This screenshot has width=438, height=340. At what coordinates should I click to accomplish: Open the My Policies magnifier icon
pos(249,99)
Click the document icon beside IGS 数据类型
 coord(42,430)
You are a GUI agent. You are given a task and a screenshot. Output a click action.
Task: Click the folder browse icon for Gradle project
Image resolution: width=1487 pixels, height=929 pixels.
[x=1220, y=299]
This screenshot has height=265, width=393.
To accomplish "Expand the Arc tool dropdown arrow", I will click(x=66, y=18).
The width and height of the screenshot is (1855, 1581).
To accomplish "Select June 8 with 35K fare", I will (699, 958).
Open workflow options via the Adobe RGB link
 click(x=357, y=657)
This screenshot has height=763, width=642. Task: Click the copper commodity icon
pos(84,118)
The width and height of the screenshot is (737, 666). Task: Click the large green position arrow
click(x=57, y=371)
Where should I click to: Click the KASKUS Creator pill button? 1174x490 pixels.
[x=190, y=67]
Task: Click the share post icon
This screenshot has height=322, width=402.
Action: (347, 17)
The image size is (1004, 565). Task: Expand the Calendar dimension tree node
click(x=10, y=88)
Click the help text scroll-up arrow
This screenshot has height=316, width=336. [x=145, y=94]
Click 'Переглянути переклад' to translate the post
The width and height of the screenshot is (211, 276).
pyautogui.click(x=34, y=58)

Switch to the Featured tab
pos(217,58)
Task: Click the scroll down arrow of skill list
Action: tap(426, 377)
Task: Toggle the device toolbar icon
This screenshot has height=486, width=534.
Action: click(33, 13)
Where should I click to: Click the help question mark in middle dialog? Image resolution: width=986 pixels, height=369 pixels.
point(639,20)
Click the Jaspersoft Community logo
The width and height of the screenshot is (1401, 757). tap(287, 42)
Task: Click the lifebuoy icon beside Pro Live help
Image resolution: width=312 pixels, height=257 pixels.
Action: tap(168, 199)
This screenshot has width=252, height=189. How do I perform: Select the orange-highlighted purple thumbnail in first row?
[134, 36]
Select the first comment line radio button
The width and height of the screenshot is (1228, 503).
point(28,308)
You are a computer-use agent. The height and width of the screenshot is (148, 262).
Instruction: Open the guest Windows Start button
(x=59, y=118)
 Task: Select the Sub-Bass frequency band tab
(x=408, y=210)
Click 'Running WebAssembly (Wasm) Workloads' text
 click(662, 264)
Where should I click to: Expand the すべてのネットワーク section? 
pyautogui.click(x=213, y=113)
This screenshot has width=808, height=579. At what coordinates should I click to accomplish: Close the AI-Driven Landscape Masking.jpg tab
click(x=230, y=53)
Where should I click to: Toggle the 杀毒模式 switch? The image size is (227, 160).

════════

**Requirements:** Transcribe all of the material above line for line, with no changes.

**The result:**
This screenshot has width=438, height=340. At what coordinates should I click to accomplish: Open the My Policies magnifier icon
pos(249,99)
Click the document icon beside IGS 数据类型
 coord(42,430)
You are a GUI agent. You are given a task and a screenshot. Output a click action.
Task: Click the folder browse icon for Gradle project
Image resolution: width=1487 pixels, height=929 pixels.
[x=1220, y=299]
This screenshot has height=265, width=393.
To accomplish "Expand the Arc tool dropdown arrow", I will click(x=66, y=18).
The width and height of the screenshot is (1855, 1581).
To accomplish "Select June 8 with 35K fare", I will (699, 958).
Open workflow options via the Adobe RGB link
 click(x=357, y=657)
This screenshot has height=763, width=642. Task: Click the copper commodity icon
pos(84,118)
The width and height of the screenshot is (737, 666). Task: Click the large green position arrow
click(x=57, y=371)
Where should I click to: Click the KASKUS Creator pill button? 1174x490 pixels.
[x=190, y=67]
Task: Click the share post icon
This screenshot has height=322, width=402.
Action: (347, 17)
The image size is (1004, 565). Task: Expand the Calendar dimension tree node
click(x=10, y=88)
Click the help text scroll-up arrow
This screenshot has height=316, width=336. [x=145, y=94]
Click 'Переглянути переклад' to translate the post
The width and height of the screenshot is (211, 276).
pyautogui.click(x=34, y=58)

Switch to the Featured tab
pos(217,58)
Task: Click the scroll down arrow of skill list
Action: tap(426, 377)
Task: Toggle the device toolbar icon
This screenshot has height=486, width=534.
Action: click(33, 13)
Where should I click to: Click the help question mark in middle dialog? Image resolution: width=986 pixels, height=369 pixels.
point(639,20)
Click the Jaspersoft Community logo
The width and height of the screenshot is (1401, 757). tap(287, 42)
Task: Click the lifebuoy icon beside Pro Live help
Image resolution: width=312 pixels, height=257 pixels.
Action: tap(168, 199)
This screenshot has width=252, height=189. How do I perform: Select the orange-highlighted purple thumbnail in first row?
[134, 36]
Select the first comment line radio button
The width and height of the screenshot is (1228, 503).
point(28,308)
You are a computer-use agent. The height and width of the screenshot is (148, 262).
Instruction: Open the guest Windows Start button
(x=59, y=118)
 Task: Select the Sub-Bass frequency band tab
(x=408, y=210)
Click 'Running WebAssembly (Wasm) Workloads' text
 click(662, 264)
Where should I click to: Expand the すべてのネットワーク section? 
pyautogui.click(x=213, y=113)
This screenshot has width=808, height=579. At what coordinates should I click to accomplish: Close the AI-Driven Landscape Masking.jpg tab
click(x=230, y=53)
Where should I click to: Toggle the 杀毒模式 switch? The image size is (227, 160).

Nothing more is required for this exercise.